Que représente Internet dans l'économie française ? Pour la première fois, une étude a cherché à mesurer le poids de la Toile, jusque-là noyé dans l'ensemble de l'activité économique. Agé d'une quinzaine d'années à peine, Internet contribue désormais autant que des secteurs régaliens de l'économie française tels que l'énergie, les transports, ou l'agriculture. "En 2009, Internet a apporté 60 milliards d'euros, soit 3,2% du produit intérieur brut (PIB). Pour 2010, ce chiffre est estimé à 72 milliards d'euros (3,7% du PIB)", indique Eric Hazan, directeur associé de McKinsey.

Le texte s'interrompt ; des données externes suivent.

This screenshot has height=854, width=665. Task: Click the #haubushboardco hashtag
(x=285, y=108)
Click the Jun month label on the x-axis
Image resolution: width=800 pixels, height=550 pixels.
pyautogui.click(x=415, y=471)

Rédigée par le cabinet de conseil, l'étude, présentée ce mercredi par le ministre de l'Industrie et du numérique, Eric Besson, a été cofinancée par Google, qui a commandité des études similaires à l'étranger, au Royaume-Uni notamment. Dans la filière, McKinsey inclut l'ensemble des sites Internet (e-commerce, sites de contenus...) qu'ils tirent leur activité uniquement du Net ou qu'ils émanent de magasins existants (Voyages-sncf.fr, Laredoute.fr), les fabricants de matériels pour le Net (ordinateurs, smartphones, routeurs), les services informatiques et les télécommunications. De chaque entité a été soustraite toute activité n'ayant pas de lien avec le Web (exemple, les équipements voix vendus aux opérateurs télécoms).

Coup de pouce

Aux 60 milliards d'euros de 2009, McKinsey ajoute 28 milliards d'euros de contribution indirecte, issue des dépenses faites dans des réseaux physiques, après des recherches effectuées sur la Toile. "En 2010, Internet a représenté en tout 1,15 million d'emplois ", estime Jacques Bughin, directeur chez McKinsey à Bruxelles. Sur quinze ans, Internet a engendré la création de 700.000 emplois nets (les réallocations d'emplois du secteur traditionnel vers la Toile ont été réduites), "soit un quart des créations d'emplois en France".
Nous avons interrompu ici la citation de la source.